Thursday, August 30, 2012
A good friend on chemotherapy suffered a heart attack early this year which was controlled with the application of a stint in his heart. He knew I liked to photograph the worldly beauty found in things like colorful blooms, sunrises and sunsets. After a few days in the hospital, he was released late in the day. He sent me a message that he and his wife had encountered a beautiful sunset building in the western Kansas sky as they drove home. As he related the experience, a large opening formed in the clouds to release a burst of brilliant light rays “shouting to all that GOD IS IN THE HOUSE”! The scene played out quickly just as they drove into their hometown and heard the sound of church bells ringing. His closing salutation read, “WOW!! Life is GOOD”!
My friend had experienced one of those anagogical moments in life. I hadn’t ever encountered this term until that very morning as I ironically finished a book about Leonardo Da Vinci’s image of Vitruvian Man. It seems that the term anagoge can be defined as the uplifting spiritual sense that is experienced when we encounter glimpses of heaven in worldly things such as aha text or breath taking images. I’m certain that at some point in your life such an image has crossed your path as well. The astronauts of Sky Lab II used it for their mission logo.
The Roman architect Vitruvius first proposed that the human body could be fit within a circle, representing the divine, and a square, representing the worldly. That gave rise to the theory of microcosm, man representing the cosmos in miniature—created in God’s own image. Leonardo was able to actually draw this concept, possibly using himself as a model, and keeping man at the center of each symbol, by lowering the square and positioning Vitruvian Man with arms and legs spread in the circle while overlaying Virtuvian Man standing with legs together and arms outstretched in the square. The iconic image was the culmination of numerous hours of studying human anatomy to gain an anagogical perspective on ourselves and our universe. Leonardo was the consummate Renaissance man whose genius and inquisitive mind literally moved the bar for all mankind.

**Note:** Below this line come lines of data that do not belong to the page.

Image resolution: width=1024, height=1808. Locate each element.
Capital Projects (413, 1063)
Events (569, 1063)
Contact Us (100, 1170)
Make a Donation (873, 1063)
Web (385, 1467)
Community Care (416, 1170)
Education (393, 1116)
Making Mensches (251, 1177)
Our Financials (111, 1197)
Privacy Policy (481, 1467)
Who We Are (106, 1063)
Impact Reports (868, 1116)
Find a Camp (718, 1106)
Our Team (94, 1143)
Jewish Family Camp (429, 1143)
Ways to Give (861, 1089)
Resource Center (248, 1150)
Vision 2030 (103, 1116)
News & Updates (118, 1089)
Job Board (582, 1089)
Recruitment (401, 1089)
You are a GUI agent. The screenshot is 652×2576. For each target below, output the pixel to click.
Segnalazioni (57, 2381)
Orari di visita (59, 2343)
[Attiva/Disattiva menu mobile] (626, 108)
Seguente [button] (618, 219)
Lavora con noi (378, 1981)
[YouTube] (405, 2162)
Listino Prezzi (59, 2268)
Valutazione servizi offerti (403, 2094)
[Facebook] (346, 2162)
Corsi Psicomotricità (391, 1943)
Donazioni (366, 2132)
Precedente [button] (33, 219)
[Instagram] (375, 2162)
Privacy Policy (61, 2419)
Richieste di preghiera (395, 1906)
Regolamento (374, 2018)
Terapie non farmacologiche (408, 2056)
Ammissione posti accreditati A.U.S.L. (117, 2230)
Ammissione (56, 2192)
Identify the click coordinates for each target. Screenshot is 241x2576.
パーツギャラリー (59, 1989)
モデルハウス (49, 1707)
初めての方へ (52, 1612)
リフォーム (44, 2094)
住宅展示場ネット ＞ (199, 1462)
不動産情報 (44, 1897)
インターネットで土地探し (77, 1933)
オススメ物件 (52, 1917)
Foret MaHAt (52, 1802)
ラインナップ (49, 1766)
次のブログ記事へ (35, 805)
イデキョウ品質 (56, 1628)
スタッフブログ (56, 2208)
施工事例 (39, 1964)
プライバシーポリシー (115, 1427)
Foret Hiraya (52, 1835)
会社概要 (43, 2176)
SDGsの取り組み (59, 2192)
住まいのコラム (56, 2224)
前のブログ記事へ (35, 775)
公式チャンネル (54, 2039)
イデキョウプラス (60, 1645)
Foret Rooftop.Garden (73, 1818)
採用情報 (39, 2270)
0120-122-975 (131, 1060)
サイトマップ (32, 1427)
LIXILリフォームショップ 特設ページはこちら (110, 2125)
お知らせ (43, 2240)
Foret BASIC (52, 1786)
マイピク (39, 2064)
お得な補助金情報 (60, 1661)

I had already experienced one of my own anagogical moments while driving at sunset across the Kansas Flint Hills with my daughter and sister. Fortunately, I had a camera at the ready and captured one of those “lucky present moments”. The sun had just been obscured by a passing cumulous cloud revealing glorious crepuscular light rays casting God’s grace upon the earth. I sent the image to my friend after receiving his message. I’m thankful that my friend had this reassuring experience of God’s presence in such a sunset, as he died of cancer just four months later. And the Roman cross that held Christ’s body in much the same image as Vitruvian Man assures all of us that He defeated death and secured eternal life for those like my friend who believe.